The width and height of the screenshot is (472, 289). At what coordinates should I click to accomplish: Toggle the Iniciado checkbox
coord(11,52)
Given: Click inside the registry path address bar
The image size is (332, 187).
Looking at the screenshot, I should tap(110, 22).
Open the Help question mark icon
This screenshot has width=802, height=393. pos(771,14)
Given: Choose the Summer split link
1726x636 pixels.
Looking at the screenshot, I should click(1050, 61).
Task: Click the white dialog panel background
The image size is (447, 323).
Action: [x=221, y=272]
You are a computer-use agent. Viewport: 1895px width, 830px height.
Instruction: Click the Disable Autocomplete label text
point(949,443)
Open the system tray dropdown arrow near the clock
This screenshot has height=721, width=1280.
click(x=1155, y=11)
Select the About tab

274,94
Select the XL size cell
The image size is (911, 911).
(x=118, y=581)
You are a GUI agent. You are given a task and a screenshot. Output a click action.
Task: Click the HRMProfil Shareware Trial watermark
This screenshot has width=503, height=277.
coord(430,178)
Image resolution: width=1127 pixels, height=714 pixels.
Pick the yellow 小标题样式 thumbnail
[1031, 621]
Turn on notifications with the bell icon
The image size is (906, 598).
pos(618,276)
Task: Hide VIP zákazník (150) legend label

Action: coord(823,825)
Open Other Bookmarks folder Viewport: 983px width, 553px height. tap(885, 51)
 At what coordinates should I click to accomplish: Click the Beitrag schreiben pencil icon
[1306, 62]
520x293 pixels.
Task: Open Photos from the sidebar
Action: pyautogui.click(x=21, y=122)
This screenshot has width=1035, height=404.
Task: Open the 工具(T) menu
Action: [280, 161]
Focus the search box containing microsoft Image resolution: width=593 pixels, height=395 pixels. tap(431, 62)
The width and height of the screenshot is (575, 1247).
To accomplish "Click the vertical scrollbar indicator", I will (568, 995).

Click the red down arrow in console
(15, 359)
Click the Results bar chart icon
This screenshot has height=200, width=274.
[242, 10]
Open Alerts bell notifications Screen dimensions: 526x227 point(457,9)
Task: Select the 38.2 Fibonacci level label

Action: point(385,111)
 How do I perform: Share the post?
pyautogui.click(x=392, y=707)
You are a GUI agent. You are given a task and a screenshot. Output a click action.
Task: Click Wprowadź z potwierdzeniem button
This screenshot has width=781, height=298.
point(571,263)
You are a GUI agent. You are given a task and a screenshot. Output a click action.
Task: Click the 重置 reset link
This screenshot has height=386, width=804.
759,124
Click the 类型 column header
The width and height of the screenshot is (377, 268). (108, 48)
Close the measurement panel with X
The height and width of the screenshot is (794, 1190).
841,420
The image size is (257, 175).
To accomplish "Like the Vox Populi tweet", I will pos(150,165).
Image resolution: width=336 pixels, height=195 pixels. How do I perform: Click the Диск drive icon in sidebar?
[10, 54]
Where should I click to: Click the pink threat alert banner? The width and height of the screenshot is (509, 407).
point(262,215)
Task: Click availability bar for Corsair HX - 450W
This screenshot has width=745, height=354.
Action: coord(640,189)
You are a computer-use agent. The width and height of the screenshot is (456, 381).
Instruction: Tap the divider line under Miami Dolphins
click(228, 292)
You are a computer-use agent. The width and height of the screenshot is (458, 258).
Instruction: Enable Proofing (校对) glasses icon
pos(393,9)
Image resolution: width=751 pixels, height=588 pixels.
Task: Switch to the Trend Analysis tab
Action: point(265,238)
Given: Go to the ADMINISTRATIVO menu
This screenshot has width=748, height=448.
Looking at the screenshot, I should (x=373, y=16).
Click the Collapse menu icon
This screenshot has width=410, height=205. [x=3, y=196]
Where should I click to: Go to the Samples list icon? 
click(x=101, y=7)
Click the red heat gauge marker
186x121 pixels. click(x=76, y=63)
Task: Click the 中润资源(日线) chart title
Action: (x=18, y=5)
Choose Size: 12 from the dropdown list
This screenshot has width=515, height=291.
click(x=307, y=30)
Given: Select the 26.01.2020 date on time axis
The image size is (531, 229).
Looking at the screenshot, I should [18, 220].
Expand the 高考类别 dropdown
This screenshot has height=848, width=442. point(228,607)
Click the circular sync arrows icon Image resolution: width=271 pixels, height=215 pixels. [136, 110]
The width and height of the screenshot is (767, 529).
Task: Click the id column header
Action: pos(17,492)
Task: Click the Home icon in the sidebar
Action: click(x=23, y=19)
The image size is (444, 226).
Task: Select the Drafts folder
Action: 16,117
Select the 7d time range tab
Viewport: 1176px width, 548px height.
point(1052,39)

EXERCISE PROMPT:
Output all of the lines above, copying each one exactly.

RESULT BELOW:
The width and height of the screenshot is (472, 289). At what coordinates should I click to accomplish: Toggle the Iniciado checkbox
coord(11,52)
Given: Click inside the registry path address bar
The image size is (332, 187).
Looking at the screenshot, I should tap(110, 22).
Open the Help question mark icon
This screenshot has width=802, height=393. pos(771,14)
Given: Choose the Summer split link
1726x636 pixels.
Looking at the screenshot, I should click(1050, 61).
Task: Click the white dialog panel background
The image size is (447, 323).
Action: [x=221, y=272]
You are a computer-use agent. Viewport: 1895px width, 830px height.
Instruction: Click the Disable Autocomplete label text
point(949,443)
Open the system tray dropdown arrow near the clock
This screenshot has height=721, width=1280.
click(x=1155, y=11)
Select the About tab

274,94
Select the XL size cell
The image size is (911, 911).
(x=118, y=581)
You are a GUI agent. You are given a task and a screenshot. Output a click action.
Task: Click the HRMProfil Shareware Trial watermark
This screenshot has width=503, height=277.
coord(430,178)
Image resolution: width=1127 pixels, height=714 pixels.
Pick the yellow 小标题样式 thumbnail
[1031, 621]
Turn on notifications with the bell icon
The image size is (906, 598).
pos(618,276)
Task: Hide VIP zákazník (150) legend label

Action: coord(823,825)
Open Other Bookmarks folder Viewport: 983px width, 553px height. tap(885, 51)
 At what coordinates should I click to accomplish: Click the Beitrag schreiben pencil icon
[1306, 62]
520x293 pixels.
Task: Open Photos from the sidebar
Action: pyautogui.click(x=21, y=122)
This screenshot has width=1035, height=404.
Task: Open the 工具(T) menu
Action: [280, 161]
Focus the search box containing microsoft Image resolution: width=593 pixels, height=395 pixels. tap(431, 62)
The width and height of the screenshot is (575, 1247).
To accomplish "Click the vertical scrollbar indicator", I will (568, 995).

Click the red down arrow in console
(15, 359)
Click the Results bar chart icon
This screenshot has height=200, width=274.
[242, 10]
Open Alerts bell notifications Screen dimensions: 526x227 point(457,9)
Task: Select the 38.2 Fibonacci level label

Action: point(385,111)
 How do I perform: Share the post?
pyautogui.click(x=392, y=707)
You are a GUI agent. You are given a task and a screenshot. Output a click action.
Task: Click Wprowadź z potwierdzeniem button
This screenshot has width=781, height=298.
point(571,263)
You are a GUI agent. You are given a task and a screenshot. Output a click action.
Task: Click the 重置 reset link
This screenshot has height=386, width=804.
759,124
Click the 类型 column header
The width and height of the screenshot is (377, 268). (108, 48)
Close the measurement panel with X
The height and width of the screenshot is (794, 1190).
841,420
The image size is (257, 175).
To accomplish "Like the Vox Populi tweet", I will pos(150,165).
Image resolution: width=336 pixels, height=195 pixels. How do I perform: Click the Диск drive icon in sidebar?
[10, 54]
Where should I click to: Click the pink threat alert banner? The width and height of the screenshot is (509, 407).
point(262,215)
Task: Click availability bar for Corsair HX - 450W
This screenshot has width=745, height=354.
Action: coord(640,189)
You are a computer-use agent. The width and height of the screenshot is (456, 381).
Instruction: Tap the divider line under Miami Dolphins
click(228, 292)
You are a computer-use agent. The width and height of the screenshot is (458, 258).
Instruction: Enable Proofing (校对) glasses icon
pos(393,9)
Image resolution: width=751 pixels, height=588 pixels.
Task: Switch to the Trend Analysis tab
Action: point(265,238)
Given: Go to the ADMINISTRATIVO menu
This screenshot has width=748, height=448.
Looking at the screenshot, I should (x=373, y=16).
Click the Collapse menu icon
This screenshot has width=410, height=205. [x=3, y=196]
Where should I click to: Go to the Samples list icon? 
click(x=101, y=7)
Click the red heat gauge marker
186x121 pixels. click(x=76, y=63)
Task: Click the 中润资源(日线) chart title
Action: (x=18, y=5)
Choose Size: 12 from the dropdown list
This screenshot has width=515, height=291.
click(x=307, y=30)
Given: Select the 26.01.2020 date on time axis
The image size is (531, 229).
Looking at the screenshot, I should [18, 220].
Expand the 高考类别 dropdown
This screenshot has height=848, width=442. point(228,607)
Click the circular sync arrows icon Image resolution: width=271 pixels, height=215 pixels. [136, 110]
The width and height of the screenshot is (767, 529).
Task: Click the id column header
Action: pos(17,492)
Task: Click the Home icon in the sidebar
Action: click(x=23, y=19)
The image size is (444, 226).
Task: Select the Drafts folder
Action: 16,117
Select the 7d time range tab
Viewport: 1176px width, 548px height.
point(1052,39)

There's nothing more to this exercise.